Columbia Law School Wins Special Award for Legal Writing
Columbia Law School is one of two law schools in the nation that will receive a special Record of Distinction Award from the Burton Foundation, an organization that honors law school students for effective legal writing. Each year, deans are permitted to submit one article to the foundation, whose judges look for entries that “use plain, clear and concise language and avoid archaic, stilted legalese.” Columbia Law School is receiving special recognition for having three winning articles since the competition’s founding in 2000. The award ceremony will take place on June 4 in the Coolidge Auditorium and Great Hall of the Library on Congress in Washington, D.C., with guest speaker Bob Schieffer, CBS News’ chief Washington correspondent. The University of Minnesota Law School is also being presented with a Record of Distinction prize.
Professor Philip Genty, who directs the Legal Practice Workshop, in which Columbia Law School associates-in-law teach legal writing to J.D. students, will receive the Record of Distinction Award on behalf of the Law School. He has been involved with legal writing at the Law School since his arrival in 1989. He has been a member or chair of the Associates Committee since 1993 and, along with the late Professor Curtis Berger, co-chaired a committee in 1994-96 that evaluated the legal writing skills program.
“Law firms and nonprofit organizations that recruit our students tell us that one of the most important skills for J.D. graduates is the ability to write like a lawyer,” said Dean David M. Schizer. “We’re proud of our winning students and of Philip Genty, who has overseen the teaching of legal writing to a generation of 1Ls and 2Ls.”
“A Civil Jury in Criminal Sentencing: Blakely, Financial Penalties, and the Public Rights Exceptions to the Seventh Amendment,” by Grant R. Mainland, ’07, which was published in the 106 Columbia Law Review 1330, was one of 15 articles to receive the Burton award this year. Columbia’s other winning articles, in 2006 and 2005, respectively, were: “What Happens to a Prosecution Deferred? Judicial Oversight of Corporate Deferred Prosecution Agreements” by Benjamin Greenblum, ’06, which appeared in 105 Columbia Law Review 1863; and “‘The Reports of My Death Are Greatly Exaggerated’: Administering Section 5 of the Voting Rights Act After Georgia v. Ashcroft” by Meghann E. Donahue, ‘05, which was published in the 104 Columbia Law Review 1651.

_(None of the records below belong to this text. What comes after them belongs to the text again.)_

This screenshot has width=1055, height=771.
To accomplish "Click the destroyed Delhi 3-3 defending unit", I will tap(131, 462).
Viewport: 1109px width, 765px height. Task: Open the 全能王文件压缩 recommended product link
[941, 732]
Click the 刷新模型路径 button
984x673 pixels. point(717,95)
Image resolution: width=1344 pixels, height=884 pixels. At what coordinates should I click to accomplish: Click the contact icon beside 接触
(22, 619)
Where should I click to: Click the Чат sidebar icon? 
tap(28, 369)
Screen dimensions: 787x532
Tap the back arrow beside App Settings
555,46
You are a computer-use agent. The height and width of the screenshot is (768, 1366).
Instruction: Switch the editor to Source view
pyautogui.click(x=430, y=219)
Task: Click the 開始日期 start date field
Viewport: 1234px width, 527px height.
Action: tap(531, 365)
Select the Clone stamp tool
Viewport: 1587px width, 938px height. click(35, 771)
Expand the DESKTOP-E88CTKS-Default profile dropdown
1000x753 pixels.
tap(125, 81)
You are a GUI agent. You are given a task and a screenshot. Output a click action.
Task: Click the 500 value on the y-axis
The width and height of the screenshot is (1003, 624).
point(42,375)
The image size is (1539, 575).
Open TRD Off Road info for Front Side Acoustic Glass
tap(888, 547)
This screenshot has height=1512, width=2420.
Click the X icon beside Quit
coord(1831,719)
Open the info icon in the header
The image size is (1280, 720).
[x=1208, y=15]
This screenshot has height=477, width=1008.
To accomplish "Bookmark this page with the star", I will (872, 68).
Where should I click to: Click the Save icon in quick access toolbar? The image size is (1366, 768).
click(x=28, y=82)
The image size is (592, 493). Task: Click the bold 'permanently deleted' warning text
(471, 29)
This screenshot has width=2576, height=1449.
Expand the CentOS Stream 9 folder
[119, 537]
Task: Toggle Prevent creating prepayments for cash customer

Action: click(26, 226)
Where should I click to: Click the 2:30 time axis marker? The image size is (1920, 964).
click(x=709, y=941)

William C. Burton, a partner in D'Amato & Lynch, is the founder of the Burton Awards. A former New York state assistant attorney general and an assistant New York state special prosecutor, he now devotes his practice to lobbying at the federal and state levels. For 15 years he was director of government affairs for Continental Insurance in New York and is the author of Burton's Legal Thesaurus, a nationally known legal reference tool . The book, which recently celebrated its 25th anniversary, is now in its fourth edition.